--- BEGIN Selected passage ---
It is believed that the magnetic braking action arises because of eddy currents generated which create magnetic fields in opposition to the fields of the permanent magnets and in this regard it should be noted that the lower housing 22 is made of magnetic material. The exact mechanism of the magnetic braking provided by the magnetic rotor assembly is not completely understood. The beauty of the action of the magnetic rotor assembly is that the magnetic braking increases automatically as the rotational speed increases, which generates an increasing counter torque to the torque provided by the nozzles, presumably because more eddy currents are generated. Consequently the unit reaches an equilibrium rotational velocity and stays constant for a particular set of operating conditions.

From the foregoing description, it will be readily apparent that the construction of Figure I provides a convenient and economical arrangement for absorbing any excess heat produced by eddy currents generated in the electrically conductive sleeve 76 by the rotating magnets 72.

A further embodiment of this invention is illustrated in FIGS. 2 and 3 designated generally by reference numerals 120. In this embodiment, a stationary hollow housing 122 is provided having an upper inlet housing 123 defining a passageway 124 for introducing high pressure fluids into the interior of the stationary housing 122. Upper housing 123 is secured to stationary housing 122 by an assembly ring 125 which has a downwardly facing shoulder 125a engaging an upwardly facing shoulder 123a on the inlet housing 123 and is threadably engaged with threads 122a formed on the top end of the stationary housing 122.
--- END Selected passage ---
• [Written request 1]: Which lines of the listing contain the string "swatch"? Show each of them in full, treating case as significant.
--- BEGIN The data ---
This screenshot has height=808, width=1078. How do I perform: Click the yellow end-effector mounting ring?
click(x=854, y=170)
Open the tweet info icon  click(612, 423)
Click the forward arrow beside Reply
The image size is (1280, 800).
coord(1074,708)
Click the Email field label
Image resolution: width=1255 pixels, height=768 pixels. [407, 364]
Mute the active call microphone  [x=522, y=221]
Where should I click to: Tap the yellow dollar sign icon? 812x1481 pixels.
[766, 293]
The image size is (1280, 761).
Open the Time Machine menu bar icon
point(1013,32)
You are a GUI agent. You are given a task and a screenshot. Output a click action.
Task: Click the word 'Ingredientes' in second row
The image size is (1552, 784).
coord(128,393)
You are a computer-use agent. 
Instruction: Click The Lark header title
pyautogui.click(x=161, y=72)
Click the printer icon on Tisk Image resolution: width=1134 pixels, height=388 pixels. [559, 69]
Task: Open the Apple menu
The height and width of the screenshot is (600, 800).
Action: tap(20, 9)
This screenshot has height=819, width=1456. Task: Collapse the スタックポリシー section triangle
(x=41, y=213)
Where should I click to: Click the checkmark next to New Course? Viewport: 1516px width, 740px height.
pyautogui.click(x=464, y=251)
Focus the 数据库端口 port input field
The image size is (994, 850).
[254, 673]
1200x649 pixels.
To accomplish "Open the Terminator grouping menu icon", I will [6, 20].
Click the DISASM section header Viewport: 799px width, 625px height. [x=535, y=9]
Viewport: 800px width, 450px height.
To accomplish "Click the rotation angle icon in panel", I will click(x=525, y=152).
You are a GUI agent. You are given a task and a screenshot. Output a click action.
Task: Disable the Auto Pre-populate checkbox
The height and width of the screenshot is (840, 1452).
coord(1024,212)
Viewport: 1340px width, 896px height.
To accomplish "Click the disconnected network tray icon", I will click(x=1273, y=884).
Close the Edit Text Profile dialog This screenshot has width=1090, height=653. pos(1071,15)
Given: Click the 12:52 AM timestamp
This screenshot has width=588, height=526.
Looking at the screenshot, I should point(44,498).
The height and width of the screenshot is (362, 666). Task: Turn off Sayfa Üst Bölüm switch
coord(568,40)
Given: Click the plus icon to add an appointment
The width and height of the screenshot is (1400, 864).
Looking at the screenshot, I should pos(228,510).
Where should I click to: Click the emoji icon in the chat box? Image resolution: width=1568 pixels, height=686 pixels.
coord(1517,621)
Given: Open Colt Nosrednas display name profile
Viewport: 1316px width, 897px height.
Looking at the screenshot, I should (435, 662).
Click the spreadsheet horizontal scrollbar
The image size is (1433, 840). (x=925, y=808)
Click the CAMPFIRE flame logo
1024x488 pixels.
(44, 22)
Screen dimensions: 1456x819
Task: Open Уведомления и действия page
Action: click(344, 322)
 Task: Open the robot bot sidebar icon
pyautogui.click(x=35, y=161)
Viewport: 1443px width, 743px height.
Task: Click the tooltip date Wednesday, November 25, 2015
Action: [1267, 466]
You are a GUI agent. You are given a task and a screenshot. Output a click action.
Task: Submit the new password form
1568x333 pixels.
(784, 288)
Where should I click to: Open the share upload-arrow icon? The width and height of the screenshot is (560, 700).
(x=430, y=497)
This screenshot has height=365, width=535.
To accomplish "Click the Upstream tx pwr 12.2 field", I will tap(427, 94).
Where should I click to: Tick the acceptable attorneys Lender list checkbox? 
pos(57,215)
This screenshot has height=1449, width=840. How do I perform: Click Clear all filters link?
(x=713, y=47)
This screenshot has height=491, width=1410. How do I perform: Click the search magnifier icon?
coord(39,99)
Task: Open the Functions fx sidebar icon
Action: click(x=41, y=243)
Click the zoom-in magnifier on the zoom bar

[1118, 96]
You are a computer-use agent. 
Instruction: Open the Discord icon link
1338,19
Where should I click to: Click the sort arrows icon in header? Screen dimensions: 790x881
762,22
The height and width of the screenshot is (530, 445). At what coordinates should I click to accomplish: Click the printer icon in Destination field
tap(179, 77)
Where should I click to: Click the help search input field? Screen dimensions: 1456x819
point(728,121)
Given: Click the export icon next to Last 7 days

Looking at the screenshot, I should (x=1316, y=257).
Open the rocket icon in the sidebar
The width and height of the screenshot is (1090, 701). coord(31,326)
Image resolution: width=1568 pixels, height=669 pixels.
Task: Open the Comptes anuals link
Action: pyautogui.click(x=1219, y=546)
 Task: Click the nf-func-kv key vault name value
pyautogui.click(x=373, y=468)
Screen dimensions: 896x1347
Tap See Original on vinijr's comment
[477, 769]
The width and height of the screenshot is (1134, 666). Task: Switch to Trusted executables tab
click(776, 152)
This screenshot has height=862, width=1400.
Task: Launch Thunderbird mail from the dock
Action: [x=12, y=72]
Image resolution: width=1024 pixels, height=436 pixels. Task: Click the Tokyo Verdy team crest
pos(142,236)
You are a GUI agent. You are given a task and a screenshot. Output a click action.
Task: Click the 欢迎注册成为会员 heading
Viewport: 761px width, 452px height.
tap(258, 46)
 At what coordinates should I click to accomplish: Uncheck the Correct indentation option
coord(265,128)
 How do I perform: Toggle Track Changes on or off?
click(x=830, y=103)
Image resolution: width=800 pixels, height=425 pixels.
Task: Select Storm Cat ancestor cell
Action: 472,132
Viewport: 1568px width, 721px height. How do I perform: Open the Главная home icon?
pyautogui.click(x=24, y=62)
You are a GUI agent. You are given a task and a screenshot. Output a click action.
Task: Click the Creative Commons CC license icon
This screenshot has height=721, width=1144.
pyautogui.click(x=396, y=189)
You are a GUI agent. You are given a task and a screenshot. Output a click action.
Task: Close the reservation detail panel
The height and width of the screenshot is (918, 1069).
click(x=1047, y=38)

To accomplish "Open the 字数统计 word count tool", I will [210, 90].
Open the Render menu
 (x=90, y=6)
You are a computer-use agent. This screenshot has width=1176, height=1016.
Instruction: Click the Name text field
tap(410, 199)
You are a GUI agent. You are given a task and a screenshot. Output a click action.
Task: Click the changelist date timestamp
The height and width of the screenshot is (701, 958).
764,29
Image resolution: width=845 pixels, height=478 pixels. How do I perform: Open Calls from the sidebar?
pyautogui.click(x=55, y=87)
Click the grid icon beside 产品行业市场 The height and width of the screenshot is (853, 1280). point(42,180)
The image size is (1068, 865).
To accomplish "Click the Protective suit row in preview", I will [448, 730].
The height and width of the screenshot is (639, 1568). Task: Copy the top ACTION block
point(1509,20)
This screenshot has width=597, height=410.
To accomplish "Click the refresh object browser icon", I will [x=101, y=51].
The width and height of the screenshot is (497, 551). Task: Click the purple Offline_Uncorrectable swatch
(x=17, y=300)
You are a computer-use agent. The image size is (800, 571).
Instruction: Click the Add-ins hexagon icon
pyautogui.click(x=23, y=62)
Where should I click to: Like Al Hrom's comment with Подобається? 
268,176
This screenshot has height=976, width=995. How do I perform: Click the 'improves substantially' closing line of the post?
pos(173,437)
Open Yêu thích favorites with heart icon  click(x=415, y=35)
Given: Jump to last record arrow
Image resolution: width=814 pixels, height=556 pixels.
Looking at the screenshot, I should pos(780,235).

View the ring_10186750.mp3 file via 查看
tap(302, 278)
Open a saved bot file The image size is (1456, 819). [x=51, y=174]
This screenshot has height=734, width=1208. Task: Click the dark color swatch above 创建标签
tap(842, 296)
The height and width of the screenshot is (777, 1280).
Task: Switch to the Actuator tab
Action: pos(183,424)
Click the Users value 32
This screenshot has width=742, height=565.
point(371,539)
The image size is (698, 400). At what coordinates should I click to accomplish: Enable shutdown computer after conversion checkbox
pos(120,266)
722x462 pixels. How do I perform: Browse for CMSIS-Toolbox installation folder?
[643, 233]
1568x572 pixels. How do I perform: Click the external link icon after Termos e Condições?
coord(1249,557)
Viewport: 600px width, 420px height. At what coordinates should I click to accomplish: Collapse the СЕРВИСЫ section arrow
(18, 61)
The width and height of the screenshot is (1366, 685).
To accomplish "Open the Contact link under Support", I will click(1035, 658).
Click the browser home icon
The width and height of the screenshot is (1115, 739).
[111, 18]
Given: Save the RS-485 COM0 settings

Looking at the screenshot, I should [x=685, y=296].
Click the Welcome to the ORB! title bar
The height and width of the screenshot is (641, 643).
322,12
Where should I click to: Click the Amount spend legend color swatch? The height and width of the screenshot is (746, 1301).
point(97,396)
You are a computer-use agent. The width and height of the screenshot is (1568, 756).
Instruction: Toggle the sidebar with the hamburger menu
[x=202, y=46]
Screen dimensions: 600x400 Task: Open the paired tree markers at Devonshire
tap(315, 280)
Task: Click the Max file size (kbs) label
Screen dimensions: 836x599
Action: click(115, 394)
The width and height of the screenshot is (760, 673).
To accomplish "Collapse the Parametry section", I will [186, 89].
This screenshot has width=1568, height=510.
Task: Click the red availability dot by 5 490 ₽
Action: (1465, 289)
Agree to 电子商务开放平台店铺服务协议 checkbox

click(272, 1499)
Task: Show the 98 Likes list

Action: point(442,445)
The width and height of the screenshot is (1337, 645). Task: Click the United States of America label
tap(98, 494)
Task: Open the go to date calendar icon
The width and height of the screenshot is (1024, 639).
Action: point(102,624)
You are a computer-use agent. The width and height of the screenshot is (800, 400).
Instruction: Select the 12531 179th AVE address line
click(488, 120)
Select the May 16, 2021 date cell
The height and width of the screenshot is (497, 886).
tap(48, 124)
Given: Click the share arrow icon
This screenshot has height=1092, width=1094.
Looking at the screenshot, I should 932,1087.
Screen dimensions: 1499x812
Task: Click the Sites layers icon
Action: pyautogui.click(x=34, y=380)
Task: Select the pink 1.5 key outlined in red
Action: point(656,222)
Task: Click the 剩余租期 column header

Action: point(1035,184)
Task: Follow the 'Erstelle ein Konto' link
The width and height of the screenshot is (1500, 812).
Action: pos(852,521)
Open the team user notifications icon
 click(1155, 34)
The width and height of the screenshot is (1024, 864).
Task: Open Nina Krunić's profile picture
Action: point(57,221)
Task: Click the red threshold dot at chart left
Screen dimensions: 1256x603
--- END The data ---
• [Written request 2]: In the passage on magnetic braking, what is the lower housing 22 made of?

• [Response 1]:
The width and height of the screenshot is (497, 551). Task: Click the purple Offline_Uncorrectable swatch
This screenshot has height=734, width=1208. Task: Click the dark color swatch above 创建标签
Where should I click to: Click the Amount spend legend color swatch? The height and width of the screenshot is (746, 1301).

• [Response 2]: Magnetic material.